After nearly two years of preparatory talks, Japan and Vietnam are expected to launch full-scale negotiations early next year on an investment protection pact to encourage Japanese companies to invest in the potentially lucrative, communist-ruled Southeast Asian market.
Government sources said Thursday that Japan will compile a draft pact between the two countries as early as next month through consultations among its trade, finance, foreign and other government ministries and agencies.
The Japanese draft will serve as a basis for full-scale negotiations on the bilateral pact, which would, among other things, enshrine the principle of granting most-favored-nation status to Japanese investors in Vietnam. Under the MFN status, Japanese investors would receive equal treatment with their foreign counterparts.
The investment protection pact would also compensate Japanese investors for possible losses incurred from civil strife, confiscation of their assets and other emergencies in Vietnam. Under the pact, Japanese investors in Vietnam might be guaranteed "national treatment" -- or equal treatment with their local counterparts -- in some sectors.
If full-scale negotiations go smoothly, a final agreement on the protection pact could be reached by summer, the sources said. Japan has so far concluded investment protection pacts with several countries, including China, Sri Lanka, Bangladesh, Russia, Egypt and Turkey.
Although then-Prime Minister Keizo Obuchi and his Vietnamese counterpart, Phan Van Khai, agreed at a Tokyo meeting in March 1999 to initiate negotiations on the investment protection pact, the negotiations have so far been limited to preliminary talks not based on a draft pact.
Phan Van Khai, who took office in September 1997, was making the first official visit to Tokyo by a Vietnamese leader in six years. His predecessor, Vo Van Kiet, visited Tokyo in the spring of 1993, only several months after Japan became the first major industrialized country to resume full-scale economic aid to the impoverished country. Japan is by far Vietnam's largest single aid donor.
During Phan Van Khai's Tokyo visit, Japan granted MFN status to Vietnamese exporters to its market. As a result, they now face the lowest possible Japanese import-tariff rates granted to developing countries.
Hanoi had initially wanted to have the Japan-Vietnam investment protection pact signed by the end of this year, but the launch of full-scale negotiations were delayed, partly because of the signing in July of a landmark trade agreement between Vietnam and the United States.
The sources said that Japan aims to get similar investment protection measures to those gained by the U.S. However, Japan will not get tough in the negotiations, given the fact that Vietnam is still not a member of the World Trade Organization, the sources added.
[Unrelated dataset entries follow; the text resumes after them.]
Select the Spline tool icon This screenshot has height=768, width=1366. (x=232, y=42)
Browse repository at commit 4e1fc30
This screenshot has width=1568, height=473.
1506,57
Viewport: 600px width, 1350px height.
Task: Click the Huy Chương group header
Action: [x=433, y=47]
The Vietnam-U.S. trade agreement, which was signed after four years of negotiations, will improve investment relations between the two countries as well as reduce tariffs on goods and services and protect intellectual property.
Twenty-five years after the end of the Vietnam War, U.S. President Bill Clinton made a historic visit to Vietnam last month, completing the normalization process that began in July 1995, when the two countries established diplomatic ties.
The signing of the Vietnam-U.S. trade agreement gave a boost to the Asian nation's bid for WTO membership, although Vietnam's actual entry into the Geneva-based watchdog over international commerce may be at least several years off.
Vietnam embarked on free-market reforms in the late 1980s under the "doi moi" -- or "renovation" -- policy and joined the Association of Southeast Asian Nations in July 1995. Vietnam has a large population of about 80 million and is rich in such natural resources as oil and gas.
In the early 1990s, Vietnam saw the relatively smooth development of its economy, with its annual economic growth averaging 9 percent between 1993 and 1997. But the country was not spared the fallout from the 1997-1998 Asian financial and economic crisis. Its economic growth slowed down sharply due to slumping exports and declining foreign investment, especially from its Asian neighbors.
Japan lags behind Singapore, Taiwan and Hong Kong in terms of Vietnam-bound investment. The Japan-Vietnam investment protection pact alone may not be enough to lure more Japanese investors to Vietnam because, many analysts point out, Vietnam must still do much more to improve its foreign-investment climate, including the acceleration of free-market reforms and improvements in its cumbersome and time-consuming procedures for approving investments.